I can't begin to explain the things wrong with it but it is basically the epitome of everything that is wrong with modern gaming lumped into one package for me.
Quick time events are one of the worst things ever invented for games and this game is basically just an interactive movie where everything you do is a quicktime event where the buttons you have to press have nothing to do with the actions that you are doing but are there just randomly inserted to make it feel like a game. If you want to pick up something from a table? Good luck, you have to do a hadoken on the analog stick before the timer runs out. Want to ask another character something something? Press square when the icon briefly flashes. Want to climb a hill? Press up for your left foot, hold R1 for your right foot, then press triangle for your left foot, push down the right analog stick for your right foot, press square for your left foot, do a hadoken with the d-pad, etc.
I should have know what was in store for me when the first minutes were spent fumbling with trying to do some quick time button combinations to get my guy to get his inhaler out of his pocket and to put it into his mouth.
Really? Are you serious? Ashtma Inhaler Simulator, the Game?
It's absolute garbage. This kind of game could have been made in 1980 with laserdisc technology.
The worst part that spoiled my immersion and suspension of disbelief however, is that this is supposed to be some sort of film noir game in a dark slummy modern setting...but when you play the FBI officer to do "detective work", he somehow has these CSI magic alien sunglasses from the 29th century. He puts them on suddenly he has nightvision, he sees all these ugly orange circles on everything (done in the CSI style of fake computer GUIs with random text and numbers flying everywhere) and these glasses allow him to "see" DNA, it allows him to "see" individual atoms and molecules and do organic chemstry and lab work all just by looking at crime scenes.
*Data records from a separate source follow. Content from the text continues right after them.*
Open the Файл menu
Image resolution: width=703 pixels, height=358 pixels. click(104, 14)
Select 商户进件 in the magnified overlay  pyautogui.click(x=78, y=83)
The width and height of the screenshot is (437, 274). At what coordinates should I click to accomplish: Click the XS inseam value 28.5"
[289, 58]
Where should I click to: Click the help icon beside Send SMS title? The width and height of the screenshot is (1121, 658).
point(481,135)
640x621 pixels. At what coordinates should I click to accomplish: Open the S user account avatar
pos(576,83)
Pollen will glow neon yellow, blood will glow radioactive green. Footprints will light up like a Christmas tree. He can look at something and determine it's chemical composition and mass. I can just imagine him looking at a photo and going "enhance, enhance, enhance, to create detail that didn't originally exist. It's totally ridiculous and does not belong in this kind of game at all.
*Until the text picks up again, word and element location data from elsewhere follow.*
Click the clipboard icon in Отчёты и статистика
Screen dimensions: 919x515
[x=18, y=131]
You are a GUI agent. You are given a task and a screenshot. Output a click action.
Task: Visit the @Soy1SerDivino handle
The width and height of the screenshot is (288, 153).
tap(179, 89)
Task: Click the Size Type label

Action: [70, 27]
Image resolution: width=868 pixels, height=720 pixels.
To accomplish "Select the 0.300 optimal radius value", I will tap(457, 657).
Another bad thing about this game is that it's all trying to be stylistic and cinematic to the point where it's trying too hard. In cinematography there's this thing called average length of shot. That's how long the camera stays on something before it cuts away to another angle or another scene. It's generally considered bad form to have quick cut after quick cut ad infinitum for your entire movie and this game does it all. It changes camera angles on you every couple seconds to try to be all stylistic and dramatic but all it does is induce a headache. You are walking forward and all of a sudden the camera will be to your left and you get disoriented to what direction you were going, then it cuts to another character, then it cuts to behind you at an angle, then it cuts to the ground. It's awful.
What this game really should have been is 1997's Westwood Studio's Blade Runner mixed with one of the 1990s EA Sherlock Holmes games but instead it's just Dragon's Lair with probably 10,000 quick time events making up the entirety of the gameplay. I swear, with most of these hyped up modern console games, these developers just want to make movies instead of good games (see Infinity Ward).